En galego pasa a mesma cousa: *pra* é coloquial (e poético como en portugués xa que aforra unha sílaba na contaxe do verso), e se vai aglutinado co artigo a, este feito márcase com til e así temos *prá* (_prao_ se falamos en masculino).
Para é una forma da lingua escrita e do seu refrexo oral, a lingua que fala a gente letrada. No oral o que se sinte é *pra, prá, prao* (ou máis ben *pró*).


----------



## Youngfun

Gracias, XiaoRoel! Essa comparação com o galego é muito interessante.
Então o português "pro" pode ser uma simplificação popular desde um original galego-português "prao"?

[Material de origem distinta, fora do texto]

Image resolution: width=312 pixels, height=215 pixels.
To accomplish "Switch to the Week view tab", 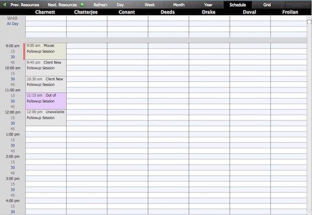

Na internet até vejo alguém escrever "pa", mas não sei se na fala as pessoas realmente falam assim.


----------



## Ruca

Youngfun said:


> Gracias, XiaoRoel! Essa comparação com o galego é muito interessante.
> Então o português "pro" pode ser uma simplificação popular desde um original galego-português "prao"?
> 
> Na internet até vejo alguém escrever "pa", mas não sei se na fala as pessoas realmente falam assim.




Olá,

Em Portugal as pessoas pronunciam [pra], [pa], [prá], [pá], [pró] e [pó], sendo que são formas que não fazem parte da língua formal e, como tal, não têm ortografia definida. Penso que só se escrevem estas formas em contextos muito informais, tais como, "chats" na internet e mensagens em telemóveis, onde parece que poucas pessoas observam as regras da ortografia. Há quem escreva "p'ra" em vez de "pra" e "p'r'à" em vez de "prá" mas isso fica ao critério de cada um.


----------



## Youngfun

Eu achava que "pro" era a forma correita de "para+o"...


----------



## Ruca

Olá Youngfun,

Em Portugal a única forma correta é "para o". Por acaso estava convencido de que as formas contraídas não estavam dicionarizadas mas fui consultar o Priberam e, para meu espanto, estão dicionarizadas, como indicação de que se tratam de formas populares. Neste dicionário estão incluídas as formas pra, prà = pra+a e prò = pra+o para Portugal, com indicação de que prò corresponde a pro no Brasil  e que prà corresponde a pra no Brasil.


----------



## Youngfun

Obrigado, Ruca!
Não sabia que Portugal e Brasil tinham diferenças também nas preposições.
Eu acho que escrever "prà" seja util para distinguir de "pra" (forma popular de "para"), e seria analogo ao caso de "a" e "à".
E sempre erro em escrever "correto" como "correito"...  por analogia com "perfeito"...


----------



## Fericire

Com o Acordo Ortográfico, foram-se os "prà" e "prò".


----------



## Ruca

Olá Fericire,

Sim, parece que com o acordo ortográfico as formas prà e prò passaram a pra e pro, portanto, passaram a ser escritas de forma igual em Portugal e no Brasil. 

Obrigado.


----------



## Alentugano

Ruca said:


> Olá Fericire,
> 
> Sim, parece que com o acordo ortográfico as formas prà e prò passaram a pra e pro, portanto, passaram a ser escritas de forma igual em Portugal e no Brasil.
> 
> Obrigado.



Não creio, Ruca. Onde viu essa informação?


----------



## Ruca

Alentugano said:


> Não creio, Ruca. Onde viu essa informação?




Olá,

Vi no Priberam e no FLIP. Por favor verifique as seguintes ligações:

http://www.priberam.pt/dlpo/

http://www.flip.pt/Duvidas-Linguisticas/Duvida-Linguistica.aspx?DID=1558


----------



## Alentugano

Ruca said:


> Olá,
> 
> Vi no Priberam e no FLIP. Por favor verifique as seguintes ligações:
> 
> http://www.priberam.pt/dlpo/
> 
> http://www.flip.pt/Duvidas-Linguisticas/Duvida-Linguistica.aspx?DID=1558



Obrigado. Ainda assim, acho que não há um consenso relativamente ao uso dessas formas sem acento, mesmo nas pessoas/organismos que já estão a escrever segundo o novo acordo.


----------



## Vanda

Isso, agora vocês abrasileiraram as formas que a gente já escrevia ''pra, pro''.. abreviaturas de para e de ''para o''.


----------



## mykka

Eu continuarei a escrever "prà" e "prò". Não tem lógica nenhuma a eliminação do acento.


----------